• YOUR TASK:
Please lay out everything from the line containing "Viewport: 904px width, 808px" down to the end of the entries below as a JSON list of strings, one string per line, with blank lines omitted and the pictures left out.

• RECORDS FOR THE TASK:
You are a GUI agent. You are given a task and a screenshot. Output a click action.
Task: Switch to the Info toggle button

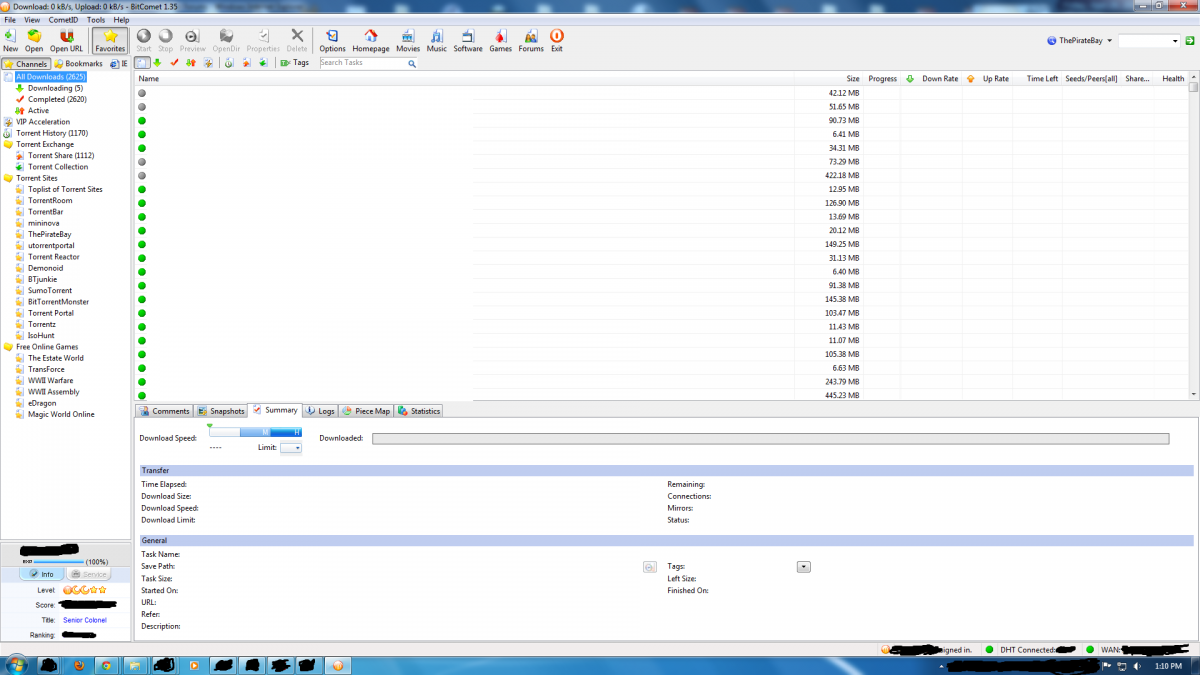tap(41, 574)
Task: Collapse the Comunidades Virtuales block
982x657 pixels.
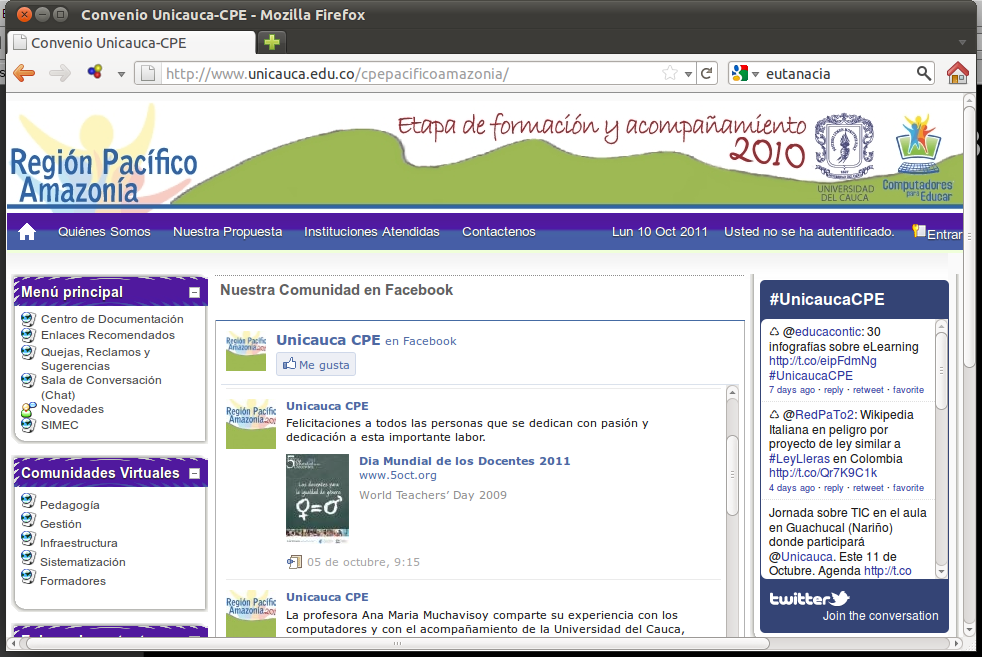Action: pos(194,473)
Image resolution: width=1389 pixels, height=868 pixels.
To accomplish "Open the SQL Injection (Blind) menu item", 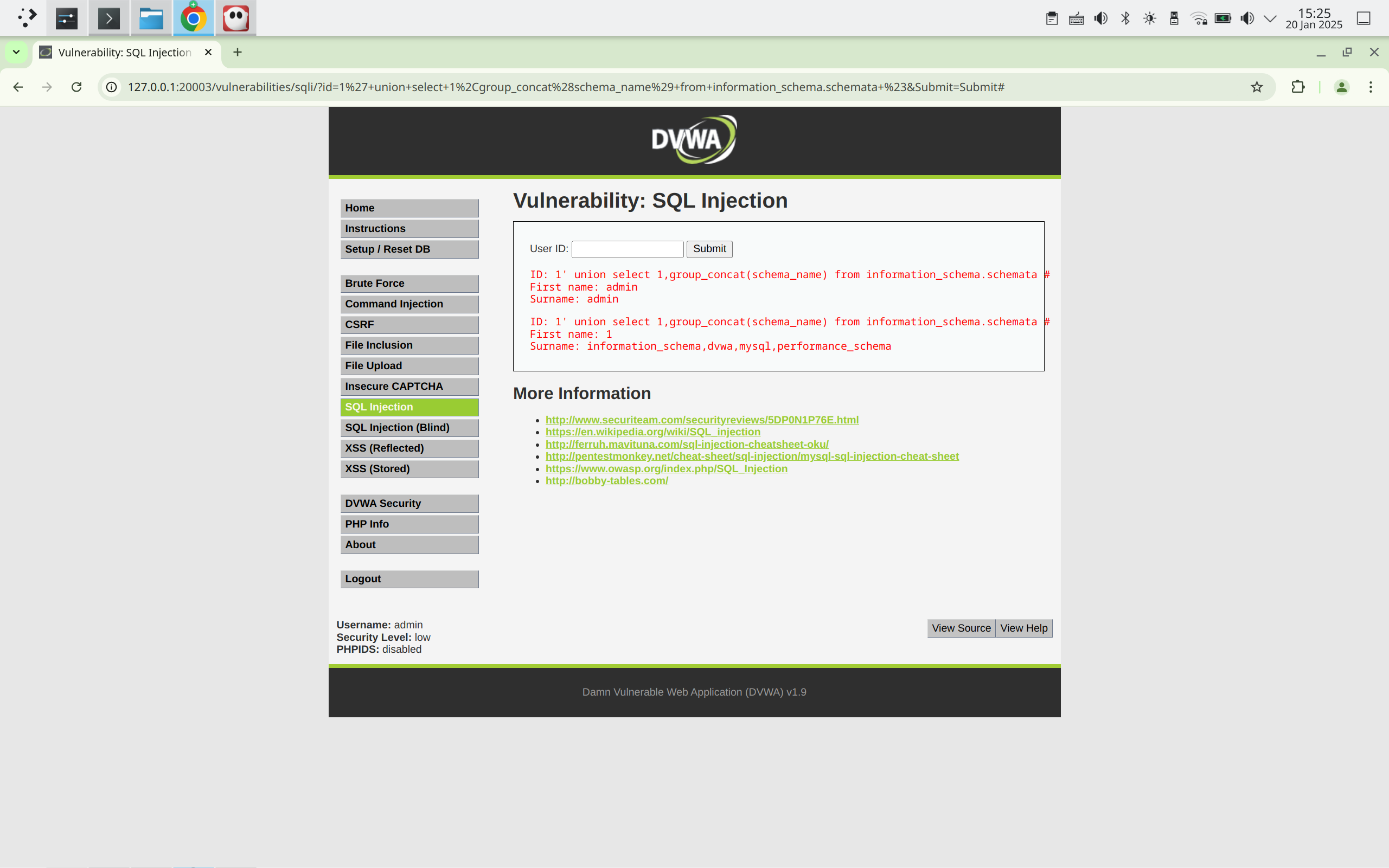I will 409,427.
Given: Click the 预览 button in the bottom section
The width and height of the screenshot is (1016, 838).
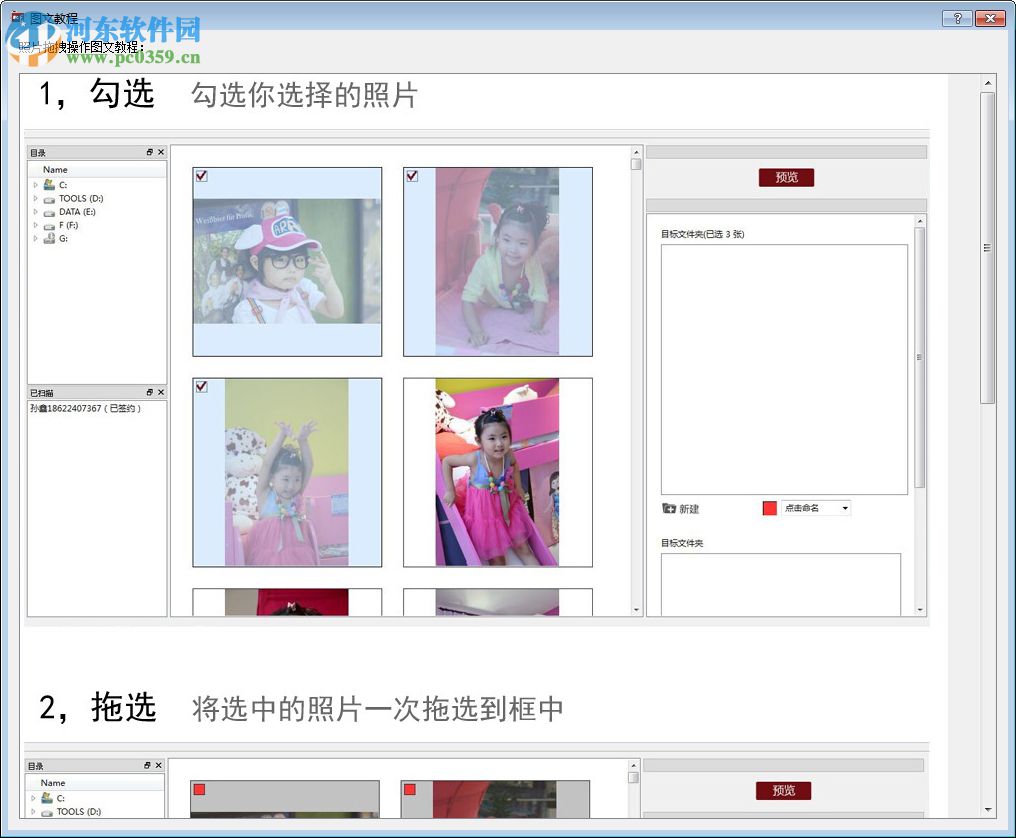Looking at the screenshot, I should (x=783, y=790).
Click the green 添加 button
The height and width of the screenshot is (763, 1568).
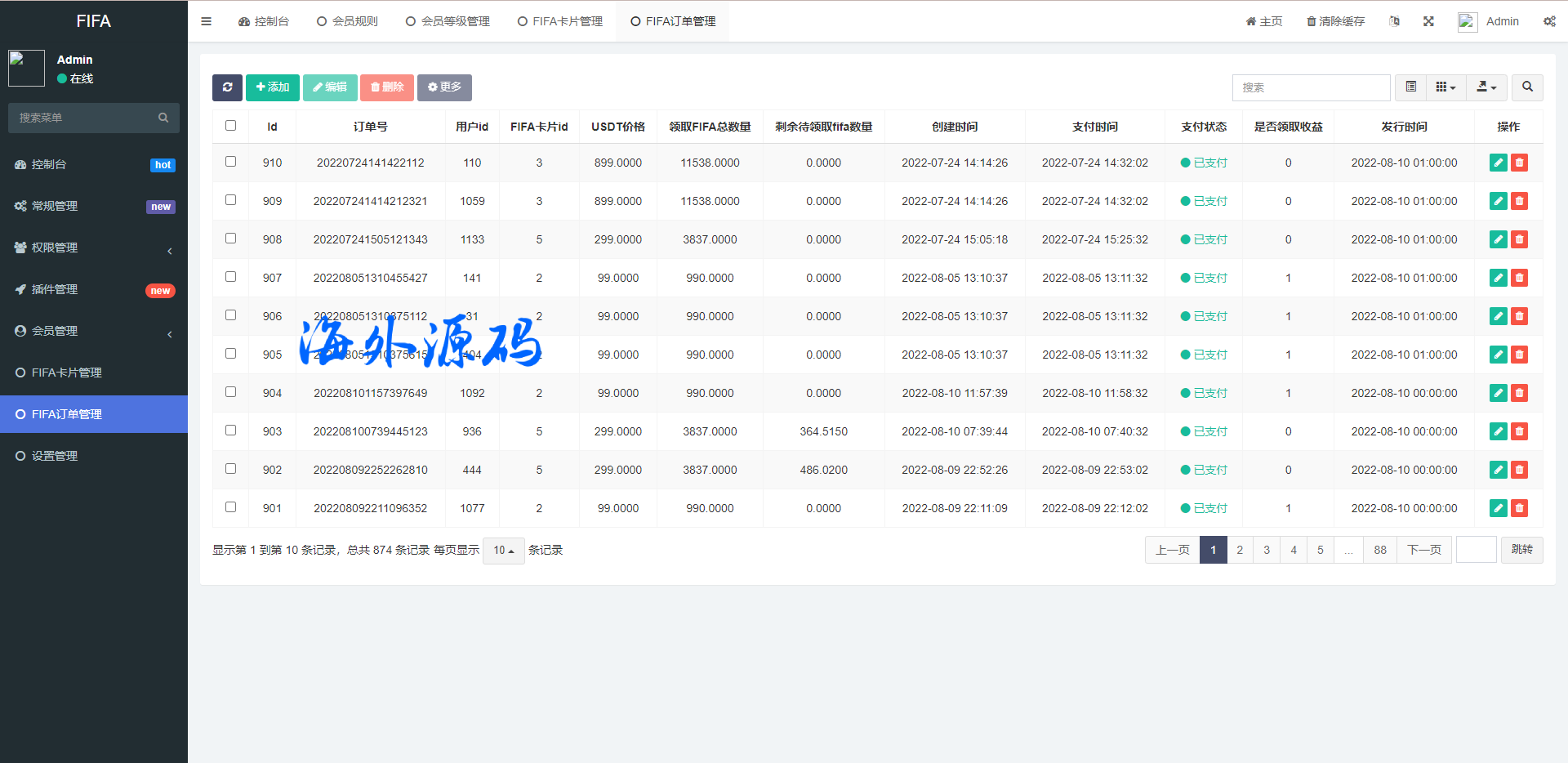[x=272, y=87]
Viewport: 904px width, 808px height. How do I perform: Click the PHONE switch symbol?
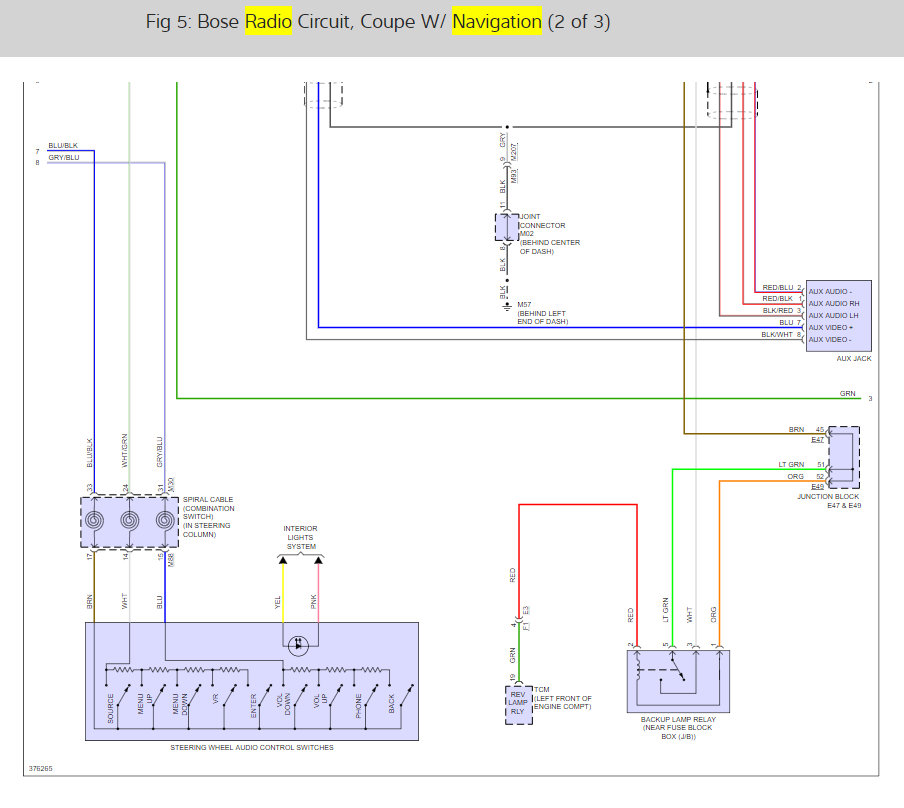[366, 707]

• ANSWER:
[
  "Viewport: 904px width, 808px height. How do I perform: Click the PHONE switch symbol?",
  "[366, 707]"
]